What of the opposition? I read the reports of commentators and the media every day and the consensus is pretty solid. The 'MDC is divided and weakened and is no longer the threat it once was to the regime'. The truth of the matter is that we were never a real threat to the regime while we maintained the twin pillars of non-violence and democracy for our campaign to wrest power from Zanu PF. They controlled the means of coercion across the country and also voting rights and the way votes were cast and counted in the elections. The only real threat to Zanu PF over the past decade has been diplomatic and the protection afforded to the regime by the SADC and other African leaders has guaranteed that that threat never materialized.

However I dispute the view that the opposition is divided and ineffective. In fact it has never been so coordinated and unified - through the Broad Alliance. This now incorporates all civil society organisations and all opposition Parties. It also includes, for the first time, 1500 Churches from every denomination. Slowly this coalition of opposition forces is getting its act together and raising the funding for effective action. Last year fund raising was virtually impossible. The local business community is totally cowed, the international community tired and discouraged and the rest of us broke! Great environment to raise money for political purposes!

The question is can this alliance get its act together and perhaps spark the popular revolt that will force the SADC to take action rather than just talk and also force Zanu PF to compromise and allow the process of change to get underway? They know that any changes in the electoral realm towards a free and fair election under regional or international supervision will mark the end of the era of Zanu PF dominance, if not even their existence. So that process will not be easy, but it could happen.

The consensus among the people I know and respect in the political realm all say that Zanu will not achieve its goal of shifting the elections to 2010. The political and economic situation simply will not allow that to happen. I have seen scenarios that predict that his own people might even force Mr. Mugabe out of office - stranger things have happened in politics. I doubt that scenario and feel it would not even be that helpful. When we do finally throw off the yoke imposed on us by Zanu PF we will have to get rid of the whole caboodle - root and branch!

My friends pretty much universally predict elections in March 2008. They differ as to under what conditions but I think they may well be right and what we have to concentrate on are the conditions under which such an event might take place. If Zanu is allowed to conduct elections as they did in 2000, 2002 and 2005, then we can expect things just to get worse, and that remains a real possibility.

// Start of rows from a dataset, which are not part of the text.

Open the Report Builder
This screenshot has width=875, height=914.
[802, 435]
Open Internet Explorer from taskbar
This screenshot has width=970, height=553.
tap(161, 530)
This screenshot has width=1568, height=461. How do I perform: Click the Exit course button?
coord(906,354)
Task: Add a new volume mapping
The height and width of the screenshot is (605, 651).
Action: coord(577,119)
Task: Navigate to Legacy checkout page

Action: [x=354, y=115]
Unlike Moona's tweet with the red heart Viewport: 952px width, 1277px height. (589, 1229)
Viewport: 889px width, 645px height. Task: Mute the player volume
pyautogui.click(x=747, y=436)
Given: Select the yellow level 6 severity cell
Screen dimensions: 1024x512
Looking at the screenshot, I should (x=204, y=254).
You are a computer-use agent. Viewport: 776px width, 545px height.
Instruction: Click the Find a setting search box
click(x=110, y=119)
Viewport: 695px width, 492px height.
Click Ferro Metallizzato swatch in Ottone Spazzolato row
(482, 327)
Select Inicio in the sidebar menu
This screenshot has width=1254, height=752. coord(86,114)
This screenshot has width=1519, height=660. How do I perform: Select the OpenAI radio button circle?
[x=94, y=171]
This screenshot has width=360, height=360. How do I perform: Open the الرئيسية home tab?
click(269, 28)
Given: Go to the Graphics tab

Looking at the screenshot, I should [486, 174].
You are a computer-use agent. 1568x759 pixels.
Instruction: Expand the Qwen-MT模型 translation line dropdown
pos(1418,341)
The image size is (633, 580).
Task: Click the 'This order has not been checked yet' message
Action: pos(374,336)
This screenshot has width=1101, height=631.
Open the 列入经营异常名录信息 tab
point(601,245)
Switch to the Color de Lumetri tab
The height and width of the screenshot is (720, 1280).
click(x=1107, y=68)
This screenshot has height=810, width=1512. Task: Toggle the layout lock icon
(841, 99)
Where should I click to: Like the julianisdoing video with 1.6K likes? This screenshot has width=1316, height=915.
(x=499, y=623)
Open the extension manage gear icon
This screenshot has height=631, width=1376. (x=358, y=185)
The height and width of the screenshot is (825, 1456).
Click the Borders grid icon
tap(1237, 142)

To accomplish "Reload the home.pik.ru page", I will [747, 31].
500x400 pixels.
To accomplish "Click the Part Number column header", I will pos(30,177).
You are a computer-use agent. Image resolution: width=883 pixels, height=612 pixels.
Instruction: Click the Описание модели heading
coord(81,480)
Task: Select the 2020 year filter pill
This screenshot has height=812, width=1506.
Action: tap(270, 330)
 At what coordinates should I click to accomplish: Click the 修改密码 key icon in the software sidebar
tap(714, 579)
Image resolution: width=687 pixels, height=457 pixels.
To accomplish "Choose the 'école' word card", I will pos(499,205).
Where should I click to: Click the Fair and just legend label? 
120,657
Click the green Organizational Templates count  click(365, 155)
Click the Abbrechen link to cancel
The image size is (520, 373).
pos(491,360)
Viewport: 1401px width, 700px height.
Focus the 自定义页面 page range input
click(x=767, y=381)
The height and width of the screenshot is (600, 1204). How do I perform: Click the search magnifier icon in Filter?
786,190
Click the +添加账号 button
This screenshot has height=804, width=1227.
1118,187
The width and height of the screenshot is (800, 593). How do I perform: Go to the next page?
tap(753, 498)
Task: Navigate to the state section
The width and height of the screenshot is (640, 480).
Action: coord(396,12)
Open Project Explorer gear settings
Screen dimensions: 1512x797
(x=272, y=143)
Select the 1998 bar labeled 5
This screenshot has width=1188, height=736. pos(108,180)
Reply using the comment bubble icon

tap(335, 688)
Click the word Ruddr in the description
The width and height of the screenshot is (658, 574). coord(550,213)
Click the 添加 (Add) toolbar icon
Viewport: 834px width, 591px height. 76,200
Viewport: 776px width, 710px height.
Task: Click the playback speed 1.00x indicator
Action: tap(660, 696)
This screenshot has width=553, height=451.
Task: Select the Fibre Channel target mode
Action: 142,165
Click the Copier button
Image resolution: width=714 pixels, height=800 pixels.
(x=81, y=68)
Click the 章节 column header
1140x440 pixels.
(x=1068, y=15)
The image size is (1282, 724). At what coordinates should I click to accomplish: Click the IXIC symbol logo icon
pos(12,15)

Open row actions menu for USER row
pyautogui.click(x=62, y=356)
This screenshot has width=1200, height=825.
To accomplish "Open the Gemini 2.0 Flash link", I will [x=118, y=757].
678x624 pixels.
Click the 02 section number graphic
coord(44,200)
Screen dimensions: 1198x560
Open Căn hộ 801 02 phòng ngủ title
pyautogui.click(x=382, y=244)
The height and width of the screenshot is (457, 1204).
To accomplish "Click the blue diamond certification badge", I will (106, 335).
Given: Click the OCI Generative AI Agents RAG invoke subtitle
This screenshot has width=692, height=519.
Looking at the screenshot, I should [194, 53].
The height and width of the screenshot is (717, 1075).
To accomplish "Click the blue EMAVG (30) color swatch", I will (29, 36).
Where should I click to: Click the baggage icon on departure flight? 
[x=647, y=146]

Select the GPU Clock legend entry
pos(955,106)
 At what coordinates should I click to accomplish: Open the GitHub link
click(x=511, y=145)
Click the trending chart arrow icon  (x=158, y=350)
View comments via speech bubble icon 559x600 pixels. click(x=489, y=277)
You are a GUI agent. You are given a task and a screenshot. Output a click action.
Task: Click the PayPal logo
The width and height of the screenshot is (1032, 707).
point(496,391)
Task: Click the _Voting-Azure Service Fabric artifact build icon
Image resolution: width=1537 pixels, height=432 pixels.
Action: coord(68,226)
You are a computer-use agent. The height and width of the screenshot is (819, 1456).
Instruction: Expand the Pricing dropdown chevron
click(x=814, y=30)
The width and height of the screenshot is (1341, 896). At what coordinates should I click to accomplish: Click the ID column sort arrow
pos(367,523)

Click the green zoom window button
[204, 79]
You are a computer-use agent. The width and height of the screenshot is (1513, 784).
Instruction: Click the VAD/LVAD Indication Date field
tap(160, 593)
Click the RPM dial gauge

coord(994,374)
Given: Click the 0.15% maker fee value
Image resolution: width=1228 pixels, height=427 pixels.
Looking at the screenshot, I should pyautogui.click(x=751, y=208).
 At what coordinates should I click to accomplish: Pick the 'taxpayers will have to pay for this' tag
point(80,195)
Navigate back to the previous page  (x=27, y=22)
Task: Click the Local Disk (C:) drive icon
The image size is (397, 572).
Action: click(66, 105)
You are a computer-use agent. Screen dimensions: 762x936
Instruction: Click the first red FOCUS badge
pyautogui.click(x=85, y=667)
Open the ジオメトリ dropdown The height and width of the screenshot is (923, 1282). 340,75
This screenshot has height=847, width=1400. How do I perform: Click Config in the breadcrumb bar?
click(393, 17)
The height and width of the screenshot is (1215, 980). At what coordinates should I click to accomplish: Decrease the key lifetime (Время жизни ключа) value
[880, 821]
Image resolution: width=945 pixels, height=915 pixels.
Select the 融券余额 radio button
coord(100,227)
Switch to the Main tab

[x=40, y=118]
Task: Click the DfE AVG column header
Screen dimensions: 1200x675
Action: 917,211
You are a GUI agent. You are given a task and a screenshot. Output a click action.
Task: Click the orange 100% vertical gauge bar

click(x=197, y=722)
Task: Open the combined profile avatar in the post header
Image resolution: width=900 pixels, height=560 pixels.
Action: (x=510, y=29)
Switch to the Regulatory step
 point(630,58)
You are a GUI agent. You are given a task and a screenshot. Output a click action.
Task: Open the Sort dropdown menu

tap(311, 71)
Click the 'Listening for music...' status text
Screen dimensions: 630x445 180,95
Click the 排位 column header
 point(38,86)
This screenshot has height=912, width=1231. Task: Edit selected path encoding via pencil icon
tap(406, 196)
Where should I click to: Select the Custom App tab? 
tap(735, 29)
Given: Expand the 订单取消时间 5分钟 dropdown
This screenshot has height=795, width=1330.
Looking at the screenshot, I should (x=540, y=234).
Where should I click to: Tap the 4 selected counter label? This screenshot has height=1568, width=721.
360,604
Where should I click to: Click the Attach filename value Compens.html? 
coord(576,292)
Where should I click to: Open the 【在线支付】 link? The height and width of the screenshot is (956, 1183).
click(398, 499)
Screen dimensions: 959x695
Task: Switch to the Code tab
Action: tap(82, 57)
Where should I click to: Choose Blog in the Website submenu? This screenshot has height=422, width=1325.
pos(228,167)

My great fear has always been that without significant external influence and pressure (possible only from the SADC States) that weary, battered Zimbabweans would be subjected to a chaotic and violent transition - the outcome of which would be anyone's guess, instead of the kind of orderly, negotiated transition to a constitutional democracy such as was achieved in South Africa, largely under the influence and guidance of the British and the Americans.

The world has moved on since then and this sort of neo-colonial action is no longer possible. So it is really up to us. Like mariners approaching the beach through the waves, we know the beach is close - we can hear the surf breaking. What we do not know is what rocks lie under the surf and how much of a soft landing we will get when we get there. A business colleague asked me about my expectations and I said - I have my life jacket on and am ready for whatever this year throws at me. I am sure we will get wet, but I am also sure we do not have that long to wait any longer.